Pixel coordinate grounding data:
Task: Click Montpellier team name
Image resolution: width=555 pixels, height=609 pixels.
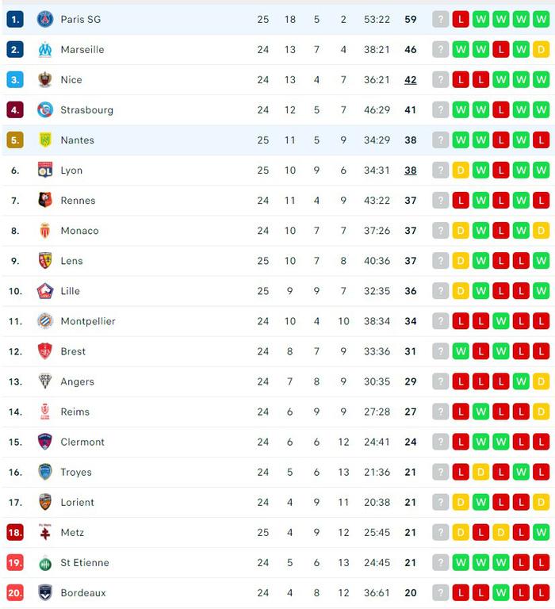Action: (88, 321)
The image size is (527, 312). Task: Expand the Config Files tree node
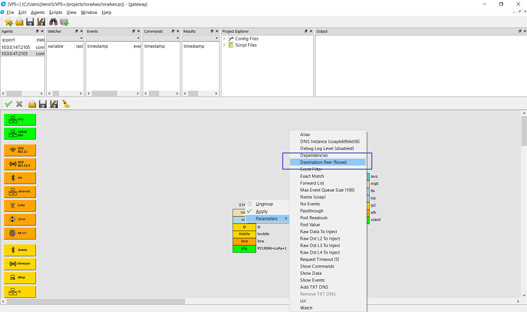(224, 39)
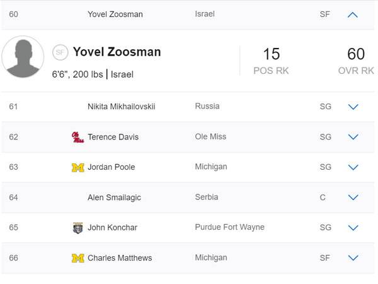The image size is (378, 284).
Task: Expand Jordan Poole's row chevron
Action: [x=353, y=167]
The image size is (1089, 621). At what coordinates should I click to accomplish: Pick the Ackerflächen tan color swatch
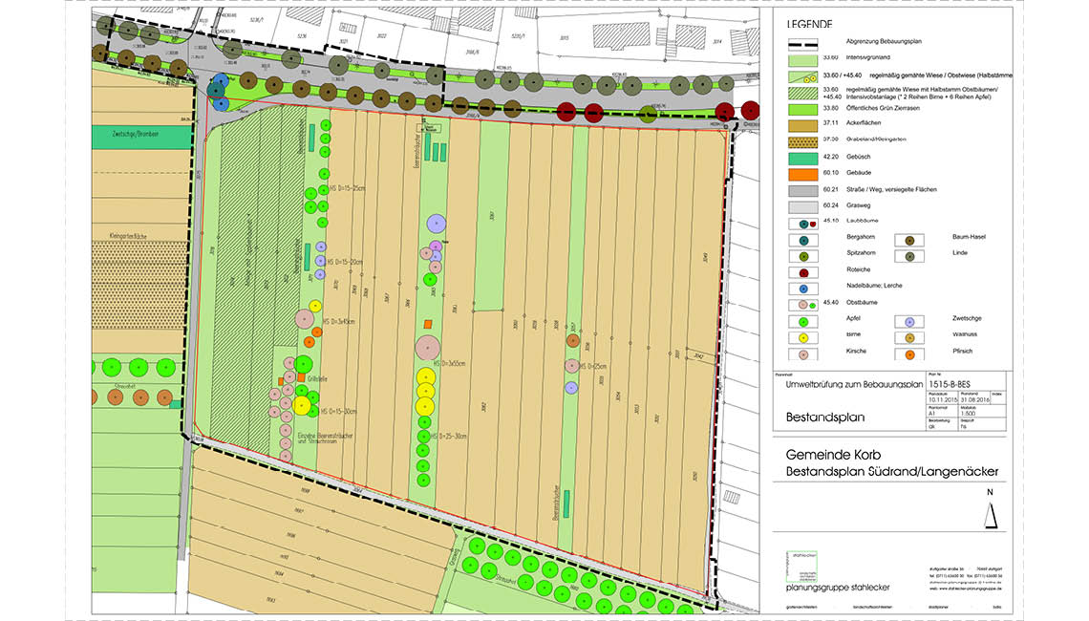804,123

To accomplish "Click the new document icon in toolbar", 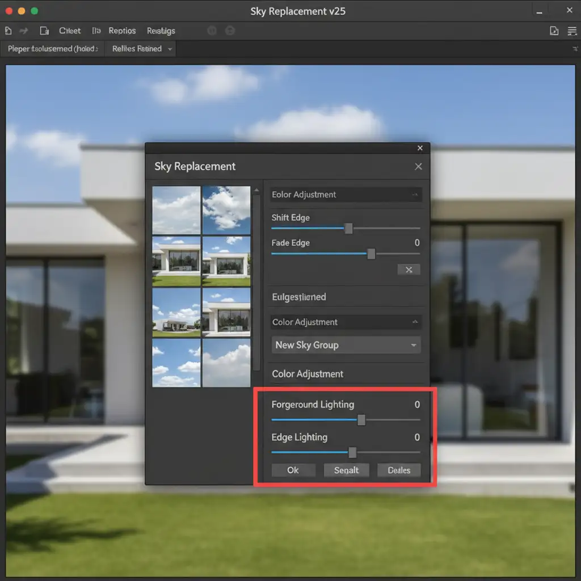I will click(9, 31).
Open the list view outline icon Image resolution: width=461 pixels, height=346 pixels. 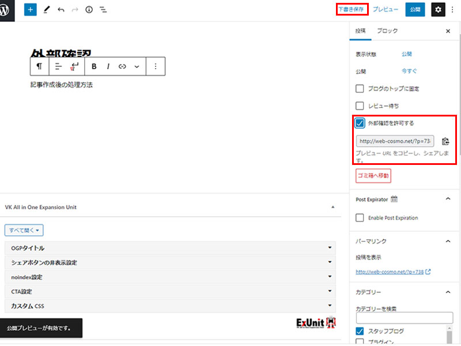click(103, 10)
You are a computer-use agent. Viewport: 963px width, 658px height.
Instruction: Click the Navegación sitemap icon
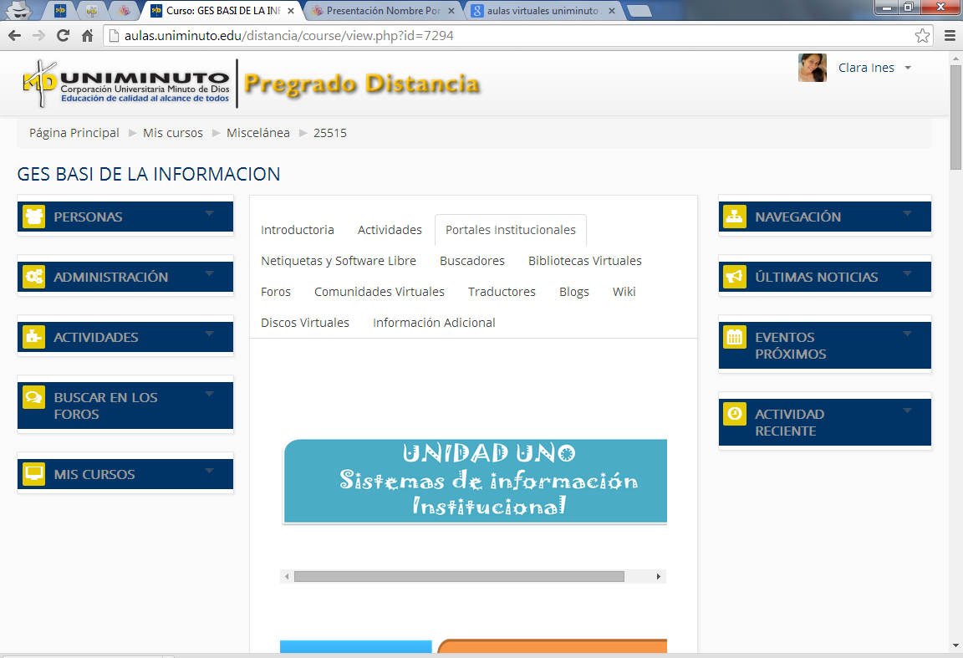[735, 217]
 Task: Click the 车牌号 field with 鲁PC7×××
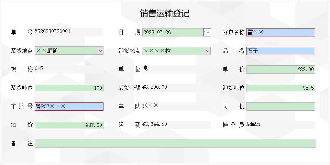tap(69, 107)
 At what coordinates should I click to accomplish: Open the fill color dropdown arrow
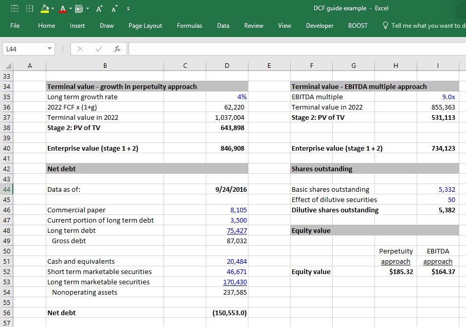coord(52,9)
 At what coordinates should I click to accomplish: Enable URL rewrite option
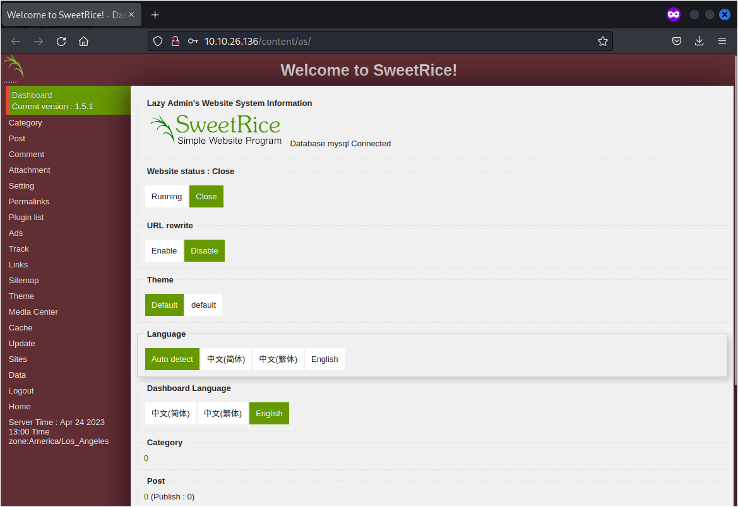[164, 251]
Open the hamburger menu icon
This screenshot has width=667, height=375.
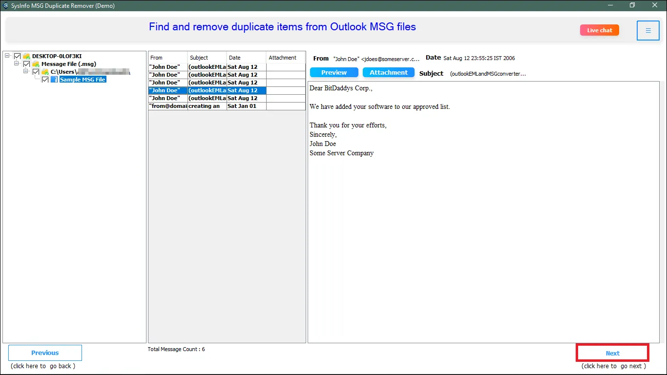coord(648,30)
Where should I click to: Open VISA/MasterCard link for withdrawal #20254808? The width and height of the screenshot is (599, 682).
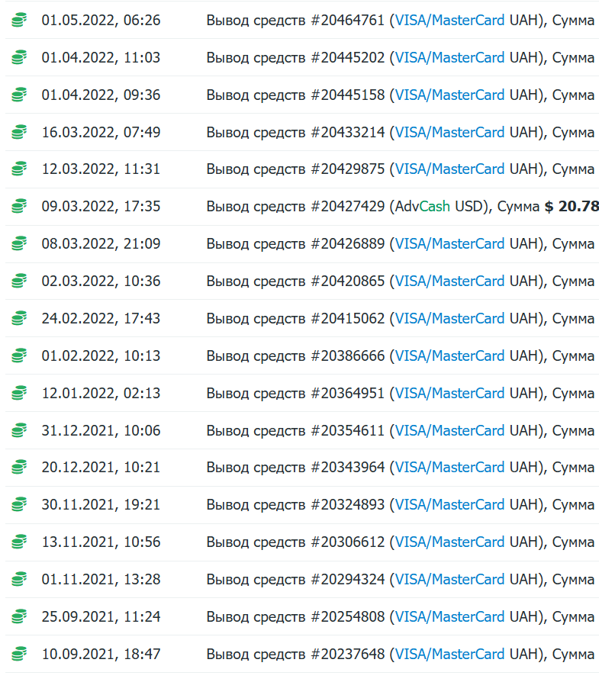pos(449,616)
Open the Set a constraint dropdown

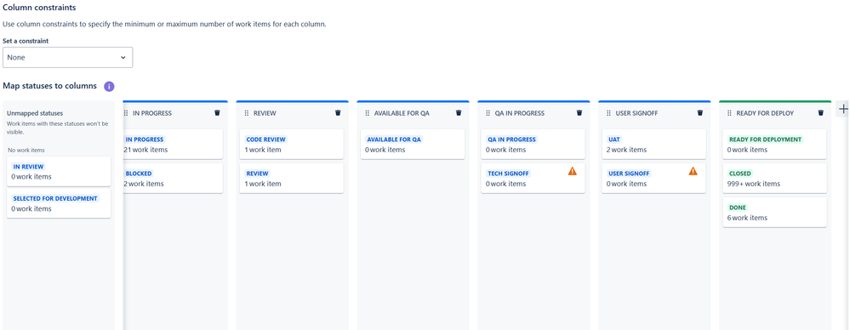click(x=68, y=58)
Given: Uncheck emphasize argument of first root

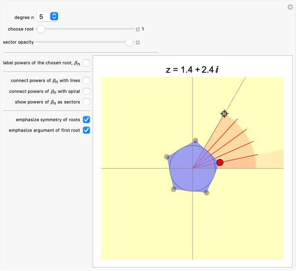Looking at the screenshot, I should [x=86, y=131].
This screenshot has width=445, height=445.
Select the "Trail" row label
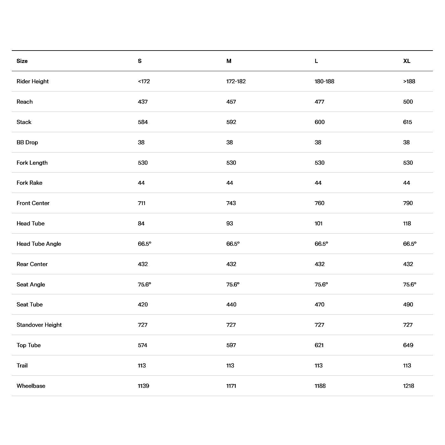22,366
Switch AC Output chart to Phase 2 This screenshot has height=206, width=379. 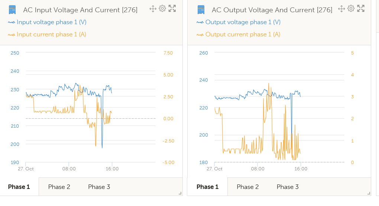pos(247,187)
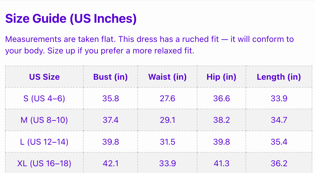315x173 pixels.
Task: Click the ruched fit description paragraph
Action: pos(150,45)
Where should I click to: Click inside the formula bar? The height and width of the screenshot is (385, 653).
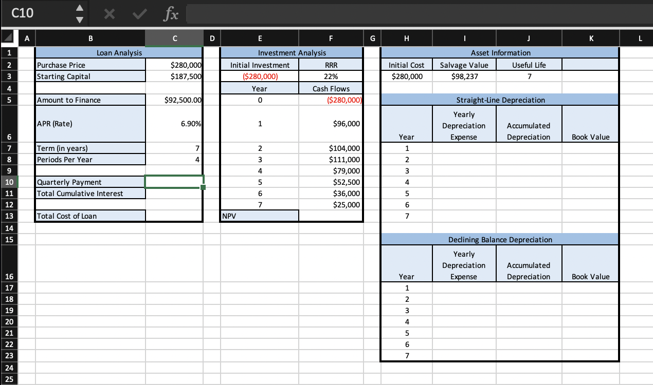[x=360, y=14]
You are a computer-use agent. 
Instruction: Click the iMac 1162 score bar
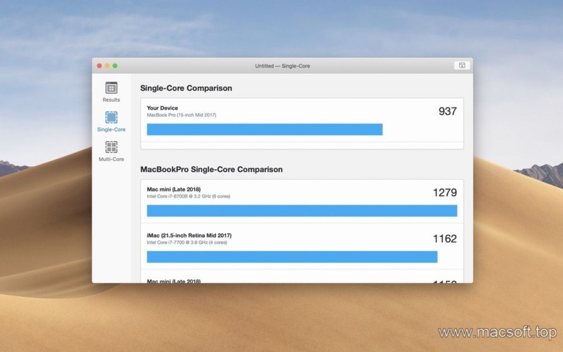[x=292, y=257]
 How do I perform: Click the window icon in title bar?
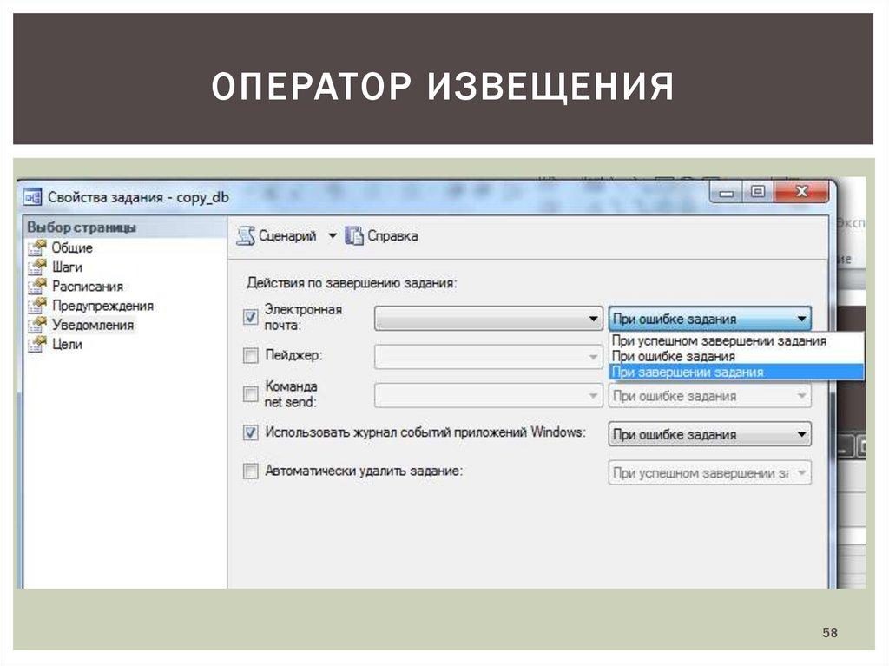tap(33, 197)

(What needs to be done): Search the records above for the word "computer", then say how many lines contain it. Give the number alone.

(Result of this exercise): 2